Harper Government Provides Eight More First Nations with Greater Control Over Land and Resources
OTTAWA, ONTARIO (January 11, 2013) – The Harper Government announced today that eight more First Nations will sign onto the Framework Agreement on First Nation Land Management (FNLM), enabling them to begin a process to opt out of 34 land-related sections of the Indian Act and assume greater control over their reserve land and resources.
“Our Government is working with First Nations to create economic opportunities and jobs, leading to healthier, more self-sufficient communities,” said the Honourable John Duncan, Minister of Aboriginal Affairs and Northern Development. “Significant progress has been made over the past year so that First Nations can assume more direct control over their reserve lands and resources, but much more remains to be done. We are committed to working with interested First Nations across the country to enable them to realize the significant economic benefits that come from participation in the FNLM Regime.”
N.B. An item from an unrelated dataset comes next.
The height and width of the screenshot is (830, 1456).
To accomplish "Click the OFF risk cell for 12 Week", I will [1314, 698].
“The Lands Advisory Board is extremely pleased with the announcement to add 8 more signatories to the Framework Agreement on First Nation Land Management,” said Chief Robert Louie, Chairman of the First Nations Lands Advisory Board. “Minister Duncan has repeatedly indicated to me that his intention is to continue to add more First Nations as signatories to the Framework Agreement, thereby providing them with the opportunity to assume total decision-making control over their reserve lands and resources. After opening the Framework Agreement to 18 new entrants last year, the Minister is again delivering on his commitment. I am pleased with the Minister’s follow through.”
“On behalf of the Board of Directors of the First Nations Land Management Resource Centre, we welcome the eight new entrants into the Framework Agreement,” said Chief Austin Bear, Chair of the First Nations Land Management Resource Centre. “The Directors and staff of the Resource Centre are committed to assisting these communities in completing their vote and ratification process in a timely and efficient manner. We look forward to them assuming control over their reserve lands and resources in the near future and making their own decisions under a Land Code developed by the membership, both on-reserve and off-reserve.”
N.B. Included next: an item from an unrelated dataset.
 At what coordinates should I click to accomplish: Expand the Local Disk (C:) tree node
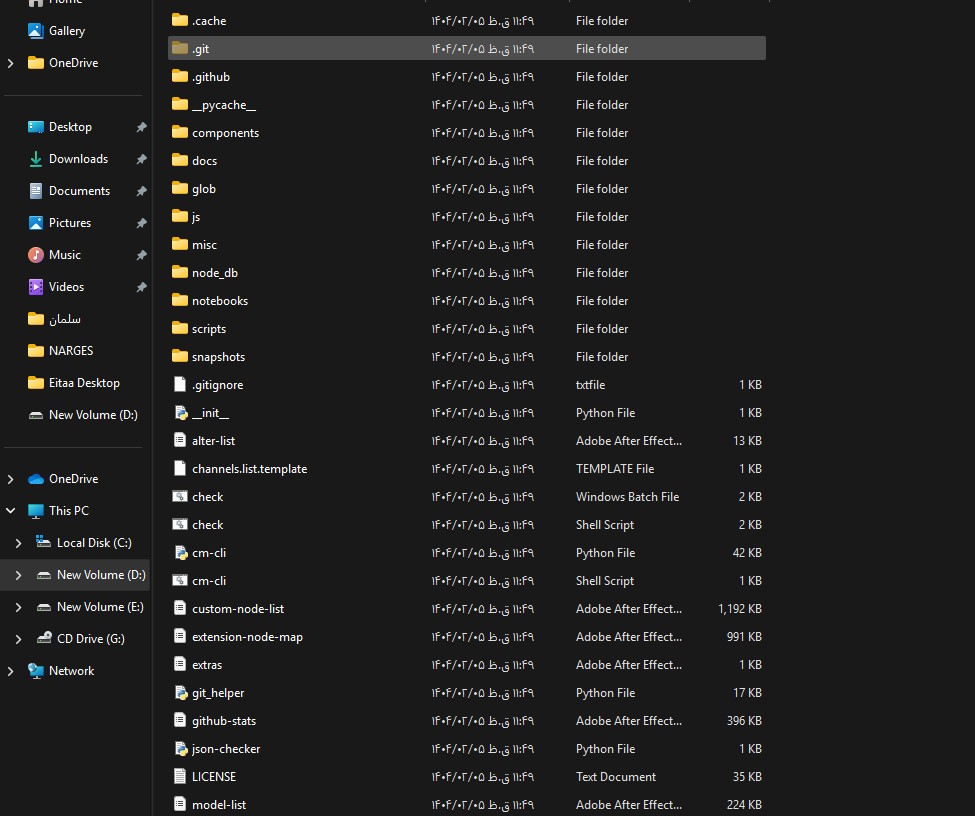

The eight new entrants are: Kwantlen First Nation (British Columbia), Lil’wat Nation – Mount Currie Indian Band (British Columbia), Neskonlith Indian Band (British Columbia), Shxw’ow’hamel First Nation (British Columbia), George Gordon First Nation (Saskatchewan), Brokenhead Ojibway Nation (Manitoba), Algonquins of Pikwaknagan (Ontario) and Shawanaga First Nation (Ontario).
The Government of Canada is committing $3 million to fund the participation of these additional eight First Nations in the First Nations Land Management Regime. As new signatories to the Framework Agreement, these First Nations will opt out of 34 land-related sections of the Indian Act and develop their own land code to manage their reserve land, environment and resources. First Nations that are added to the schedule of the First Nations Land Management Act , are better able to pursue and seize economic opportunities at the speed of business.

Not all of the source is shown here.